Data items
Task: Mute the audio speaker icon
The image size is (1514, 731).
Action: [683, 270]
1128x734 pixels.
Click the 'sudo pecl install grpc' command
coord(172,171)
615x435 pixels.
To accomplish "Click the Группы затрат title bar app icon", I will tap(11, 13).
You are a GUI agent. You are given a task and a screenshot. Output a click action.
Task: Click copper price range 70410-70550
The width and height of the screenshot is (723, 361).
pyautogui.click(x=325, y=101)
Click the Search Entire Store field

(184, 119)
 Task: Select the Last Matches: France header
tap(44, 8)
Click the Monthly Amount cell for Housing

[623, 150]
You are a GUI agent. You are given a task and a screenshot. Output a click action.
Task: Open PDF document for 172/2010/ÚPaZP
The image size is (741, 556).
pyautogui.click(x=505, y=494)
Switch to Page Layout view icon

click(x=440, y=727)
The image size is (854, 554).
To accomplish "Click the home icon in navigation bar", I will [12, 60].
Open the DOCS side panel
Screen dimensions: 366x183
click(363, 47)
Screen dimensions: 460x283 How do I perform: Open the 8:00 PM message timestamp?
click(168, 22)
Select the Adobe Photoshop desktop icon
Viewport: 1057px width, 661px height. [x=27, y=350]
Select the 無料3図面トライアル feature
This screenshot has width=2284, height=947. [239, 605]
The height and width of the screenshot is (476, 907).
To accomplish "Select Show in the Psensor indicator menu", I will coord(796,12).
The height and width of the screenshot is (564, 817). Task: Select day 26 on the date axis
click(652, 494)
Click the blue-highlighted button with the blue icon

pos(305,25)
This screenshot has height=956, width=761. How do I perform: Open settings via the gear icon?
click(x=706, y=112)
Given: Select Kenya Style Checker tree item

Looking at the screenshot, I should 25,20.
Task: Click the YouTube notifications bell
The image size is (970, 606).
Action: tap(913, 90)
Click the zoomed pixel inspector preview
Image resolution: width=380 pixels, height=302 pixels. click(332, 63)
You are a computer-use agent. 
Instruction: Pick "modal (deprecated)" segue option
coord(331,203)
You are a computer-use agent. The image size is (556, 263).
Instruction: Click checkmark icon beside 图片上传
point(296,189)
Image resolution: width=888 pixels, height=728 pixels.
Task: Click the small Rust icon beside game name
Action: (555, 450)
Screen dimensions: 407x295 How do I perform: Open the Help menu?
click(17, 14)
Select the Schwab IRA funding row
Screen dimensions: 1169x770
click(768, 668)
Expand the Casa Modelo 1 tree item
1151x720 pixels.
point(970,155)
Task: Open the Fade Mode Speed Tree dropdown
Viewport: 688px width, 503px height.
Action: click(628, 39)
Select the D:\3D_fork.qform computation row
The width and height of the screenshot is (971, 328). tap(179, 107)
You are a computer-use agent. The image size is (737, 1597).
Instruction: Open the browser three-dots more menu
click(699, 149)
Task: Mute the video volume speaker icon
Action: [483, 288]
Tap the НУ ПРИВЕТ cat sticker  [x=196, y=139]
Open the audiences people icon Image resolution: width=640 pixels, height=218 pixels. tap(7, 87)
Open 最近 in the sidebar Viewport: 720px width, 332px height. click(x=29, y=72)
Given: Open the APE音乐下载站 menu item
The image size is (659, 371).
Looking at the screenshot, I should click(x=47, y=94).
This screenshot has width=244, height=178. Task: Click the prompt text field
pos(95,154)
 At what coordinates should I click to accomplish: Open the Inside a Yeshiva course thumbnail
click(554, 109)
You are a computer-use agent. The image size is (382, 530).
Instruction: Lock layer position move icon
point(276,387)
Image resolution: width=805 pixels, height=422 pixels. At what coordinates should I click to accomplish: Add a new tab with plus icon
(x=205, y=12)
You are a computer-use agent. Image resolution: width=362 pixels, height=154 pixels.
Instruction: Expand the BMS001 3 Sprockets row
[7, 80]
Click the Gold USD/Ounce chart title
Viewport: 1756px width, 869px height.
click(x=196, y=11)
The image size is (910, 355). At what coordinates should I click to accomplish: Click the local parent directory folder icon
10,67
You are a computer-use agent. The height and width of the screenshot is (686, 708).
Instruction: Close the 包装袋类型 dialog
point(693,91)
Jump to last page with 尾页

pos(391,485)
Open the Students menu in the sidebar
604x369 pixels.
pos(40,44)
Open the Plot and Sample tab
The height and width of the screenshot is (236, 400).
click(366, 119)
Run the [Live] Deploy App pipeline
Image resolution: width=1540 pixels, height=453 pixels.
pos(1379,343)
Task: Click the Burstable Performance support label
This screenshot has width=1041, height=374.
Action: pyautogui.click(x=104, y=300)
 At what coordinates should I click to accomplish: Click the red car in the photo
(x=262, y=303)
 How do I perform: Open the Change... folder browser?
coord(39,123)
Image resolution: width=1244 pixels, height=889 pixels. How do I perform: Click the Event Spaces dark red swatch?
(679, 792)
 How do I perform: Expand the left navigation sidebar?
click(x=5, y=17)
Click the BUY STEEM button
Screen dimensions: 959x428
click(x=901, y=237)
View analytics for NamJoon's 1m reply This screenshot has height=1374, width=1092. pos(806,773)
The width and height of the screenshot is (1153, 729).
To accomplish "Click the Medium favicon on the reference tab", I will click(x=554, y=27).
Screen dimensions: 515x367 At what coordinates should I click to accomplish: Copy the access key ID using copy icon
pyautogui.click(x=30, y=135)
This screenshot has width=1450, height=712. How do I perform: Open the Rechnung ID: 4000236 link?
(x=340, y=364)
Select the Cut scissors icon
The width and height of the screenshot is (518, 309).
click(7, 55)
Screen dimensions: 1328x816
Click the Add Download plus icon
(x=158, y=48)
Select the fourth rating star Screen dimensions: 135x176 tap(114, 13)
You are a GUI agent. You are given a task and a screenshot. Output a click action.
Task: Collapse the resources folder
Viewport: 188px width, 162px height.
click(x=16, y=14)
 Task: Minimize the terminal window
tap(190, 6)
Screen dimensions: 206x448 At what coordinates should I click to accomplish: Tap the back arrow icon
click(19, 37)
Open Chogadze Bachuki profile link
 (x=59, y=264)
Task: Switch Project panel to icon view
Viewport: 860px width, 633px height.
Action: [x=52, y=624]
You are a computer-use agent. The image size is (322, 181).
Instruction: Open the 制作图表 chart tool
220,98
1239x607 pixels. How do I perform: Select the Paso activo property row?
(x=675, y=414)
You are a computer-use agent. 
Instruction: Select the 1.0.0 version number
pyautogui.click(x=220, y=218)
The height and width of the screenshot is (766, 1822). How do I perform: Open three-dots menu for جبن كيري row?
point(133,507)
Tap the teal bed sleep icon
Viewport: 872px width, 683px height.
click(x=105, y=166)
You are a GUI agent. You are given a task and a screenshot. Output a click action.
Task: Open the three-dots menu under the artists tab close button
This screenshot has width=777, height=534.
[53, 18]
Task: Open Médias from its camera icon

*What needs to be done*
From the first line to the last, copy the data exactly.

*Response to the task*
Task: Mute the audio speaker icon
The image size is (1514, 731).
Action: [683, 270]
1128x734 pixels.
Click the 'sudo pecl install grpc' command
coord(172,171)
615x435 pixels.
To accomplish "Click the Группы затрат title bar app icon", I will tap(11, 13).
You are a GUI agent. You are given a task and a screenshot. Output a click action.
Task: Click copper price range 70410-70550
The width and height of the screenshot is (723, 361).
pyautogui.click(x=325, y=101)
Click the Search Entire Store field

(184, 119)
 Task: Select the Last Matches: France header
tap(44, 8)
Click the Monthly Amount cell for Housing

[623, 150]
You are a GUI agent. You are given a task and a screenshot. Output a click action.
Task: Open PDF document for 172/2010/ÚPaZP
The image size is (741, 556).
pyautogui.click(x=505, y=494)
Switch to Page Layout view icon

click(x=440, y=727)
The image size is (854, 554).
To accomplish "Click the home icon in navigation bar", I will [12, 60].
Open the DOCS side panel
Screen dimensions: 366x183
click(363, 47)
Screen dimensions: 460x283 How do I perform: Open the 8:00 PM message timestamp?
click(168, 22)
Select the Adobe Photoshop desktop icon
Viewport: 1057px width, 661px height. [x=27, y=350]
Select the 無料3図面トライアル feature
This screenshot has width=2284, height=947. [239, 605]
The height and width of the screenshot is (476, 907).
To accomplish "Select Show in the Psensor indicator menu", I will coord(796,12).
The height and width of the screenshot is (564, 817). Task: Select day 26 on the date axis
click(652, 494)
Click the blue-highlighted button with the blue icon

pos(305,25)
This screenshot has height=956, width=761. How do I perform: Open settings via the gear icon?
click(x=706, y=112)
Given: Select Kenya Style Checker tree item

Looking at the screenshot, I should 25,20.
Task: Click the YouTube notifications bell
The image size is (970, 606).
Action: tap(913, 90)
Click the zoomed pixel inspector preview
Image resolution: width=380 pixels, height=302 pixels. click(332, 63)
You are a computer-use agent. 
Instruction: Pick "modal (deprecated)" segue option
coord(331,203)
You are a computer-use agent. The image size is (556, 263).
Instruction: Click checkmark icon beside 图片上传
point(296,189)
Image resolution: width=888 pixels, height=728 pixels.
Task: Click the small Rust icon beside game name
Action: (555, 450)
Screen dimensions: 407x295 How do I perform: Open the Help menu?
click(17, 14)
Select the Schwab IRA funding row
Screen dimensions: 1169x770
click(768, 668)
Expand the Casa Modelo 1 tree item
1151x720 pixels.
point(970,155)
Task: Open the Fade Mode Speed Tree dropdown
Viewport: 688px width, 503px height.
Action: click(628, 39)
Select the D:\3D_fork.qform computation row
The width and height of the screenshot is (971, 328). tap(179, 107)
You are a computer-use agent. The image size is (737, 1597).
Instruction: Open the browser three-dots more menu
click(699, 149)
Task: Mute the video volume speaker icon
Action: [483, 288]
Tap the НУ ПРИВЕТ cat sticker  [x=196, y=139]
Open the audiences people icon Image resolution: width=640 pixels, height=218 pixels. tap(7, 87)
Open 最近 in the sidebar Viewport: 720px width, 332px height. click(x=29, y=72)
Given: Open the APE音乐下载站 menu item
The image size is (659, 371).
Looking at the screenshot, I should click(x=47, y=94).
This screenshot has width=244, height=178. Task: Click the prompt text field
pos(95,154)
 At what coordinates should I click to accomplish: Open the Inside a Yeshiva course thumbnail
click(554, 109)
You are a computer-use agent. The image size is (382, 530).
Instruction: Lock layer position move icon
point(276,387)
Image resolution: width=805 pixels, height=422 pixels. At what coordinates should I click to accomplish: Add a new tab with plus icon
(x=205, y=12)
You are a computer-use agent. Image resolution: width=362 pixels, height=154 pixels.
Instruction: Expand the BMS001 3 Sprockets row
[7, 80]
Click the Gold USD/Ounce chart title
Viewport: 1756px width, 869px height.
click(x=196, y=11)
The image size is (910, 355). At what coordinates should I click to accomplish: Click the local parent directory folder icon
10,67
You are a computer-use agent. The height and width of the screenshot is (686, 708).
Instruction: Close the 包装袋类型 dialog
point(693,91)
Jump to last page with 尾页

pos(391,485)
Open the Students menu in the sidebar
604x369 pixels.
pos(40,44)
Open the Plot and Sample tab
The height and width of the screenshot is (236, 400).
click(366, 119)
Run the [Live] Deploy App pipeline
Image resolution: width=1540 pixels, height=453 pixels.
pos(1379,343)
Task: Click the Burstable Performance support label
This screenshot has width=1041, height=374.
Action: pyautogui.click(x=104, y=300)
 At what coordinates should I click to accomplish: Click the red car in the photo
(x=262, y=303)
 How do I perform: Open the Change... folder browser?
coord(39,123)
Image resolution: width=1244 pixels, height=889 pixels. How do I perform: Click the Event Spaces dark red swatch?
(679, 792)
 How do I perform: Expand the left navigation sidebar?
click(x=5, y=17)
Click the BUY STEEM button
Screen dimensions: 959x428
click(x=901, y=237)
View analytics for NamJoon's 1m reply This screenshot has height=1374, width=1092. pos(806,773)
The width and height of the screenshot is (1153, 729).
To accomplish "Click the Medium favicon on the reference tab", I will click(x=554, y=27).
Screen dimensions: 515x367 At what coordinates should I click to accomplish: Copy the access key ID using copy icon
pyautogui.click(x=30, y=135)
This screenshot has width=1450, height=712. How do I perform: Open the Rechnung ID: 4000236 link?
(x=340, y=364)
Select the Cut scissors icon
The width and height of the screenshot is (518, 309).
click(7, 55)
Screen dimensions: 1328x816
Click the Add Download plus icon
(x=158, y=48)
Select the fourth rating star Screen dimensions: 135x176 tap(114, 13)
You are a GUI agent. You are given a task and a screenshot. Output a click action.
Task: Collapse the resources folder
Viewport: 188px width, 162px height.
click(x=16, y=14)
 Task: Minimize the terminal window
tap(190, 6)
Screen dimensions: 206x448 At what coordinates should I click to accomplish: Tap the back arrow icon
click(19, 37)
Open Chogadze Bachuki profile link
 (x=59, y=264)
Task: Switch Project panel to icon view
Viewport: 860px width, 633px height.
Action: [x=52, y=624]
You are a computer-use agent. The image size is (322, 181).
Instruction: Open the 制作图表 chart tool
220,98
1239x607 pixels. How do I perform: Select the Paso activo property row?
(x=675, y=414)
You are a computer-use agent. 
Instruction: Select the 1.0.0 version number
pyautogui.click(x=220, y=218)
The height and width of the screenshot is (766, 1822). How do I perform: Open three-dots menu for جبن كيري row?
point(133,507)
Tap the teal bed sleep icon
Viewport: 872px width, 683px height.
click(x=105, y=166)
You are a GUI agent. You are given a task and a screenshot. Output a click action.
Task: Open the three-dots menu under the artists tab close button
This screenshot has width=777, height=534.
[53, 18]
Task: Open Médias from its camera icon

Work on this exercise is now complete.